Faillite GM&S: faute de preuves, la justice déboute les ex-salariés et blanchit PSA et Renault

PSA et Renault sont-ils responsables de la faillite de leur sous-traitant GM&S en 2017? Le tribunal de grande instance (TGI) de Guéret (Creuse) a tranché. La justice a décidé de classer sans suite la plainte des ex-employés du sous-traitant automobile, faute de preuves suffisantes pour incriminer l'un des constructeurs.
122 salariés du site GM&S de La Souterraine avaient saisi la justice en attaquant les deux mastodontes français de l'automobile en 2018, puis en février 2023. Selon les plaignants, les deux constructeurs n’avaient pas respecté leurs obligations en matière de commandes entre 2014 et 2016.
Opération "Raoul"
En clair, les anciens salariés de cet ex-équipementier automobile accusaient les constructeurs d’avoir sciemment coupé le robinet de leurs commandes pour étouffer l’usine et provoquer sa faillite. Selon l'avocat du groupement de salariés, Maître Jean-Louis Borie, "c'est ce que Peugeot avait appelé l'opération Raoul".
Cette "opération" dont l'avocat fait mention aurait eu pour objectif que "les productions soient faites sur deux autres sites, de telle sorte qu'à terme (je) puisse me passer du site de La Souterraine", et qu'in fine ce dernier tombe en faillite.
Le tribunal judiciaire, saisi au civil, a estimé que les plaignants "ne rapportaient pas la preuve" que Renault aurait manqué à ses obligations contractuelles, en termes de chiffres d'affaires, dans le cadre d'un protocole conclu en 2014 avec GM&S.
Concernant PSA, les juges ont relevé que le constructeur n'avait pas respecté son engagement à consulter systématiquement GM&S pour les attributions de nouveaux marchés. Mais ils n'ont pas retenu de lien de causalité "suffisamment certain" entre la perte de chance du sous-traitant d'obtenir des marchés et son dépôt de bilan. Le tribunal a enfin écarté l'idée "d'une opération spécialement programmée par PSA pour transférer la production du site de La Souterraine vers d'autres sous-traitants".
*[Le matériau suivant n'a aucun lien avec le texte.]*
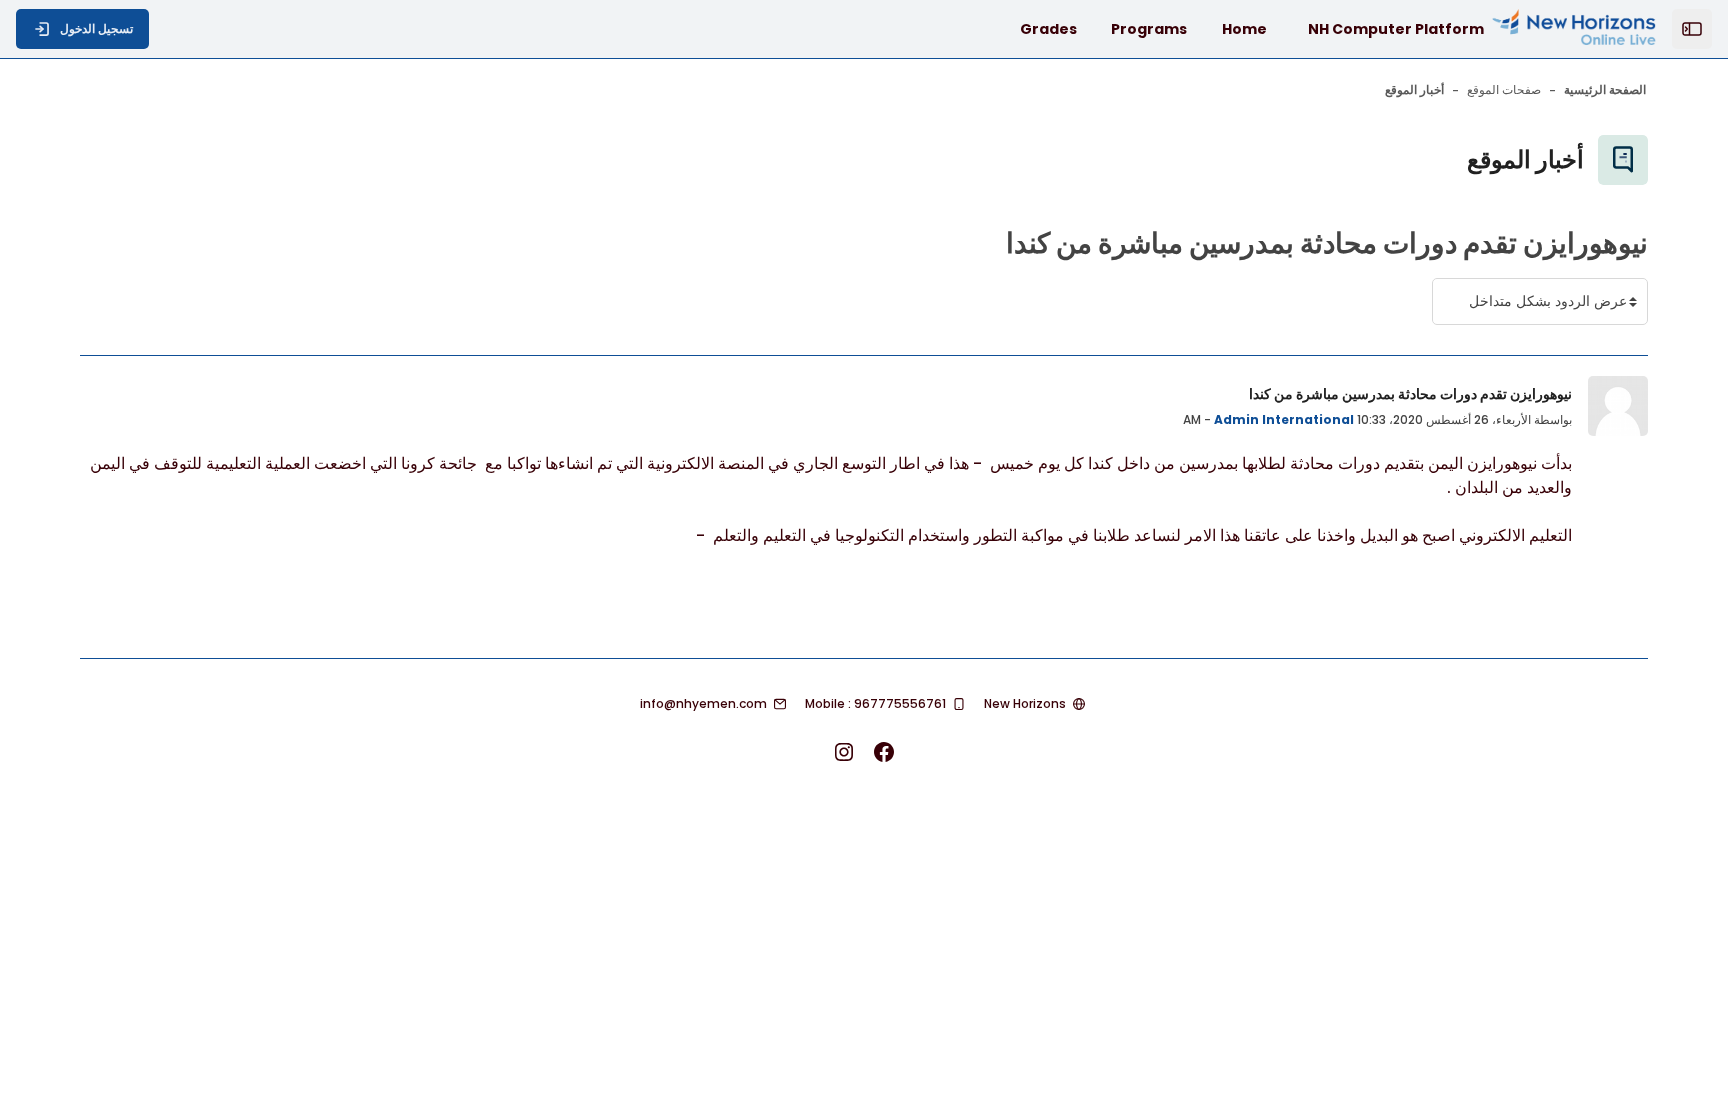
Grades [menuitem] (1048, 29)
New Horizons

En 2017, ils étaient 157 employés à avoir été licenciés. A l'époque, Jean-Marc, plus de 30 ans de maison chez GM&S, avait été mis à la porte du jour au lendemain.
"Pôle Emploi, ce qu'ils voulaient eux, c'est que je tourne la page. Mais le problème, c'est que depuis 1986, c'est un bouquin qu'il faut fermer. Et j'ai eu du mal", confie ce salarié de GM&S, réintégré depuis 2021.
Dos au mur, Jean-Marc a alors vécu une longue traversée du désert après ce licenciement. Il est resté pendant trois ans au chômage, puis a finalement été réintégré en 2021, sur décision de justice.
"Ce n'est pas une fatalité. Ce qu'il faut démontrer aux gens, c'est qu'il ne faut pas qu'ils tombent dans la fatalité. C'est un choix qu'on leur impose, donc ils ont leur mot à dire", revendique Jean-Marc, salarié de GM&S réintégré en 2021.
Les ex-GM&S disaient aussi être habités par la force de tous ceux qui ne sont plus là. Sur les 157 licenciés à l’époque, certains n’ont d'ailleurs jamais repris le chemin de l’emploi.
80.000 euros demandés par les ex-GM&S
"Il y en a qui n'ont jamais rien retrouvé, qui sont tombés dans des addictions, ou il y a eu des décès… C'est pour eux, et pour nous. Et on espère que le tribunal va nous donner raison", expliquait Patrick Brun, délégué syndical CGT.
Les 122 salariés en procès mélangaient à la fois des salariés licenciés, mais aussi une petite poignée de salariés licenciés puis réintégrés, ainsi que des salariés qui n'ont pas été licenciés mais qui estimaient avoir subi un préjudice avec la faillite de GM&S.
Les anciens salariés licenciés demandaient réparation et réclamaient chacun 80.000 euros de dommages aux deux constructeurs automobiles. Une somme qui aurait représenté "une indemnisation de principe pour chaque salarié licencié", concluait l'avocat des plaignants, Me Jean-Louis Borie.